Christopher Robin’ Milne dies at 75

The newspaper said he died on Saturday, but did not say where or give the cause of death.

Christopher Robin's fondness for a bear named Winnie at the London zoo became the basis for a series of hugely successful children's books -- "Winnie-the-Pooh" (1926), the verses "Now We are Six" (1927), and "The House at Pooh Corner" (1928). Disney later brought the stories to film.

Photographs revealed the many likenesses between the fictional Christopher Robin and the real child: the same wide, inquisitive brown eyes, the same carefully cropped mop top, the same gingham smock.

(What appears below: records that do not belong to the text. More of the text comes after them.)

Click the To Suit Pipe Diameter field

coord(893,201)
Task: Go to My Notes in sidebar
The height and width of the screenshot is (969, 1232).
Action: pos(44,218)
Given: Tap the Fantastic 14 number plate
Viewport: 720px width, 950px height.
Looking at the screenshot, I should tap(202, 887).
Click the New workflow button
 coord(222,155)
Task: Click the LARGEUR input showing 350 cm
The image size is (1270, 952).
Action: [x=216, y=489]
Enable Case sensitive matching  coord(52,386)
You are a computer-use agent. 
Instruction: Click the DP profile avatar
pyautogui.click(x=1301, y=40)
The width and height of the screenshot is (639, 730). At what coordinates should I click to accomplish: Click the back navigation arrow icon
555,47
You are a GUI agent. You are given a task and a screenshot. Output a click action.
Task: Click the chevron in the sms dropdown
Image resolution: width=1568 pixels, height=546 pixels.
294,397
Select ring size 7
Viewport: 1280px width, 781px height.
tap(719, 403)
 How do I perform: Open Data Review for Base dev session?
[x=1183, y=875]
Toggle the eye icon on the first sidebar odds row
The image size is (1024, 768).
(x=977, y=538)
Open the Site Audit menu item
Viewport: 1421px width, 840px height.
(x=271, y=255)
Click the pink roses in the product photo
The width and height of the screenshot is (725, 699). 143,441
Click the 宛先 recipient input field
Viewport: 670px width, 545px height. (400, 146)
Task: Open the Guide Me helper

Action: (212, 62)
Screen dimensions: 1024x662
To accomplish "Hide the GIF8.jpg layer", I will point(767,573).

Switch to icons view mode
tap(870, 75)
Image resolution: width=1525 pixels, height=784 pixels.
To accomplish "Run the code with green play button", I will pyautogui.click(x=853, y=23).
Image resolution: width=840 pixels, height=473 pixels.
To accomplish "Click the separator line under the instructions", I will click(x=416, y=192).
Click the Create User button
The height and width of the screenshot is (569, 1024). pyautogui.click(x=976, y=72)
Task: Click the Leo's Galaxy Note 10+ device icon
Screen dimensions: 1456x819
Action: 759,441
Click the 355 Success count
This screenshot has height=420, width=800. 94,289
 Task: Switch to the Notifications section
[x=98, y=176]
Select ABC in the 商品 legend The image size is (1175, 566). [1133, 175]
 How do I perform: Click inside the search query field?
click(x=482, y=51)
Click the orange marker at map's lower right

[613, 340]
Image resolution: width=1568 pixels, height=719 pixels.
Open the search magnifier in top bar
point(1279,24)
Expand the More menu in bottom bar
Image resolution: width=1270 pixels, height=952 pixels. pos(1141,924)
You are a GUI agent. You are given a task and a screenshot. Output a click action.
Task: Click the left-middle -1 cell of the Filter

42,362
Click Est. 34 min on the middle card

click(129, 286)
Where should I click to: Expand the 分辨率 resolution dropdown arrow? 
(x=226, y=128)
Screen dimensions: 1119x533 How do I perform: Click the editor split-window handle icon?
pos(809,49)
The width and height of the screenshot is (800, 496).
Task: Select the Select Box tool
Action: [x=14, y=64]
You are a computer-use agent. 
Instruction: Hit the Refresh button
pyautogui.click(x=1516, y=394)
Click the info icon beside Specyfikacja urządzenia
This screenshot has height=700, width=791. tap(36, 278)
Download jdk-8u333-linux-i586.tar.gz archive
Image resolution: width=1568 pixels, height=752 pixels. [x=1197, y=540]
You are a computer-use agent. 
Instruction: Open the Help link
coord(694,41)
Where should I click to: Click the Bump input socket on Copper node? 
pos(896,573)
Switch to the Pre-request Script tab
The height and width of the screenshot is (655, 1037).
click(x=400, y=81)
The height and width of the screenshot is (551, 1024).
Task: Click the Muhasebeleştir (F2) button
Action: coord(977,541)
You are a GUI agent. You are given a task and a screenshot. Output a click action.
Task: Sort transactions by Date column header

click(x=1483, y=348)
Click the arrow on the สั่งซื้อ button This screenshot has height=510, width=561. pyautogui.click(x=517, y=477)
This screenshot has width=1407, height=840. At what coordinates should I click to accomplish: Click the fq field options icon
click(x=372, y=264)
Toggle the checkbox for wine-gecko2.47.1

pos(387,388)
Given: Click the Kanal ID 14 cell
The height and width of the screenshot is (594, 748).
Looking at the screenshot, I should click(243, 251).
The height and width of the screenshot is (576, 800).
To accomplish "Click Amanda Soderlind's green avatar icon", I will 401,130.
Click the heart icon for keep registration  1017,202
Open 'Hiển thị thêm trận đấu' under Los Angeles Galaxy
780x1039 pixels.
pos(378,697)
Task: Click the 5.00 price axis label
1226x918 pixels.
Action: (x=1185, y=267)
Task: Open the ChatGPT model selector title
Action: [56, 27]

But as he grew up, Christopher Robin chafed at this melding of his real child and the fictional one in his father's tales.

Christopher Robin was born in London in 1920, and four years later, Alan Alexander Milne, already well-known for his light hand at literature and fiction, published a book of verse inspired by his son, "When We Were Very Young."

The grown Christopher Milne displayed a tendency to counter his father's wishes: he dropped out of Cambridge in 1939 to enlist in the army; he was wounded in Italy during World War II.

He married his cousin Lesley de Selincourt in 1949 -- again, not his father's choice for his bride -- and became a bookseller, settling in Stoke Fleming on England's southwestern coast.

His father died in 1956, and Christopher Robin said little about the effect of the series' immense popularity on his life until 1974, when he published "The Enchanted Places." That was followed by "The Path Through the Trees" in 1979 and "The Hollow on the Hill" in 1982.

Christopher Robin Milne is survived by his wife and daughter. Funeral arrangements were not immediately known.